After talking to another of my sisters last night I am questioning if I am rushing this decision though. I am planning to move 10 hours away...another state....far enough that if my stbx should get his head out of his butt that it would be very hard for him to have any relationship with our son. That was one of the points this sister pointed out....what about in the future when my stbx says something of the like to our son...that your mother moved your so far away I couldnt see you etc....
Then she started asking "what if you and "our other sister" find it hard to live together and you're stuck there...you wont be able to just pick up and come back....its a smaller city like where you're at...what if you can't find a job...it goes on
So while I thought I was decided and good with my decision now I'm unsure and scared and unsettled again. Argh....a part of me thinks she is just upset that I didn't choose to move by her....I get along the best with her but I dont like the area she lives in much though its a lot closer....3 hours instead of 10...
I just don't know anymore....am I doing this just to 'run' away from the hurt and will I regret it after a few months? Is it even my job to worry about my stbx and if I'm making it more difficult for him to see our son when he hasen't even tried for 3 months? 
I could use some honest perspectives about this...I'm just not as sure as I was two days ago....


----------



## jpr (Dec 14, 2011)

What do YOU want,Melissa? Where do YOU want to live?

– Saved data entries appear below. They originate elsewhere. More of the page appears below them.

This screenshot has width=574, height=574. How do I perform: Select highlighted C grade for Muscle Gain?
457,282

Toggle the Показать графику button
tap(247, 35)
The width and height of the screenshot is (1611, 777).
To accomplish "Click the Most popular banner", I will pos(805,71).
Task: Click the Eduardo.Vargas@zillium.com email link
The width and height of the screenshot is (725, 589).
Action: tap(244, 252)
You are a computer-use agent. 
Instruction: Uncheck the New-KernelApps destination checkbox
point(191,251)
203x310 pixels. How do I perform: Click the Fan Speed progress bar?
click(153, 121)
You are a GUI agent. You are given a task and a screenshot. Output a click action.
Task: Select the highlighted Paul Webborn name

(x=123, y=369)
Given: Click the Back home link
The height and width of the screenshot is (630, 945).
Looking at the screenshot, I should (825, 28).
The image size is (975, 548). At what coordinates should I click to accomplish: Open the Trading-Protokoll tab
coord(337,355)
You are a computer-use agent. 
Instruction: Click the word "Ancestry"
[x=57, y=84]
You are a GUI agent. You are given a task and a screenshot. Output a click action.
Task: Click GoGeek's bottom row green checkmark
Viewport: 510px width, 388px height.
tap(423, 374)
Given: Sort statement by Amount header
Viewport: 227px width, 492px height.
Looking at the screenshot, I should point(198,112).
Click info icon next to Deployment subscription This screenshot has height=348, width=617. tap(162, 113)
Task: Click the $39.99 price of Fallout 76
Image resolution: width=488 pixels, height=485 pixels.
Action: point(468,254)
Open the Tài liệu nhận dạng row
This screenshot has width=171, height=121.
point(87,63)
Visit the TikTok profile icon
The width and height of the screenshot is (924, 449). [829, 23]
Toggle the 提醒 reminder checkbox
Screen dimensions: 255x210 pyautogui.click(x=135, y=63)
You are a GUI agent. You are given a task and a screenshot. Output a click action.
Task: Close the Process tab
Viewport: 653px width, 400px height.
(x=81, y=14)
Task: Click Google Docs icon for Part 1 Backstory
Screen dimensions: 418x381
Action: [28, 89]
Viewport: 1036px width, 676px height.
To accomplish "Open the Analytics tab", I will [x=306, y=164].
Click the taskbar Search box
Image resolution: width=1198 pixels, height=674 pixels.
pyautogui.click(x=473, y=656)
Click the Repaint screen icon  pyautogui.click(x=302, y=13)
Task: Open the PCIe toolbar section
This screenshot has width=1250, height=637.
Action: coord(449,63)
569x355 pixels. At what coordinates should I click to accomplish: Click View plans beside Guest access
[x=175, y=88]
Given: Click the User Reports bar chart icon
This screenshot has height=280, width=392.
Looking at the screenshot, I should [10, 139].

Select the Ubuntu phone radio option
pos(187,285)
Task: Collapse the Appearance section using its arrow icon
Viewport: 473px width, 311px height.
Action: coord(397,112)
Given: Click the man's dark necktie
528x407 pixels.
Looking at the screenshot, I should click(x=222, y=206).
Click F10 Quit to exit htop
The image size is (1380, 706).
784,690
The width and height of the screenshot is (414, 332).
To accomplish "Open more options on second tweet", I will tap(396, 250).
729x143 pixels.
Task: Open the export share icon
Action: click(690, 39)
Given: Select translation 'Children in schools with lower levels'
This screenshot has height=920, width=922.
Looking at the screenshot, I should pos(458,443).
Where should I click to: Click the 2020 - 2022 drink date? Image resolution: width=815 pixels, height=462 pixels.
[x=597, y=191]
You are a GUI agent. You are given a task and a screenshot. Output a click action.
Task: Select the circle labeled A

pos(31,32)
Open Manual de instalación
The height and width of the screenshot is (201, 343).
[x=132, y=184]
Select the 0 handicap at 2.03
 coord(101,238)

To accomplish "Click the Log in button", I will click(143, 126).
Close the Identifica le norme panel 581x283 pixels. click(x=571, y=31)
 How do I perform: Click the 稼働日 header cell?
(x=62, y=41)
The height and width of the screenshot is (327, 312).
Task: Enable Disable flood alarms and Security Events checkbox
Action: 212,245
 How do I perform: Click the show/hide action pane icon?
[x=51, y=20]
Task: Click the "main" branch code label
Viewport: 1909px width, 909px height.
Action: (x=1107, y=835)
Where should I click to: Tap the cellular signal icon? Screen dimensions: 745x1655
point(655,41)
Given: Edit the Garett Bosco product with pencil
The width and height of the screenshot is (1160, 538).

This is it. This is the time in your life when you get to decide. Your ex has decided not to have a relationship with his child. In my opinion, you should not feel obligated to stay there in "hopes" that your ex will one day wake up and decide to be a father.

I know it is hard..I can tell that you are one of those people who is caring and wants to think that ultimately the people in your life will step up the "do the right thing". However, you can't count on that. Step back, and really look at the actions of your ex. Really look that his past behavior. Really. 

You have a tough decision to make. Is there anyway you can see a counselor to talk about this? I know that my counselor helps me to sort though my feelings and that facts when faced with major decisions like this.

Personally, I don't think it is your job to worry about your ex. No. Not at all. I think that you are at a crossroads, though. Will you choose to hold out and "hope" that your ex become a decent human being "someday" or will you choose your own path and build a life for your family somewhere where you actually have support.

I am 16 hours away from my family. I don't have the option of moving closer to them because my ex won't allow it. However, I would loooove to have the support of my family. I don't have anyone to rely on here if I need a babysitter. I don't have anyone to share my son's milestones with. No one was here with me when my son took his first steps or said his first word. I was completely alone, and I soooo wish that I could move closer to my family so that I would have people I could rely on and share my life with.


This is hard, and I know it is probably hard for you to figure out what YOU want--it seems like you have spent most of your life taking care of others and doing that they want.


----------



## Traggy (Jan 26, 2012)

I don't know what to tell you other than to pray on it and give yourself as much time as you need. If you are questioning it only because of "what if's", remember "what if's" are infinite. Live in the day, not 10 years from now. If you worry about those things, you are missing out on the moments we all really need to worry about. The now.


----------



## melissa68 (Feb 10, 2012)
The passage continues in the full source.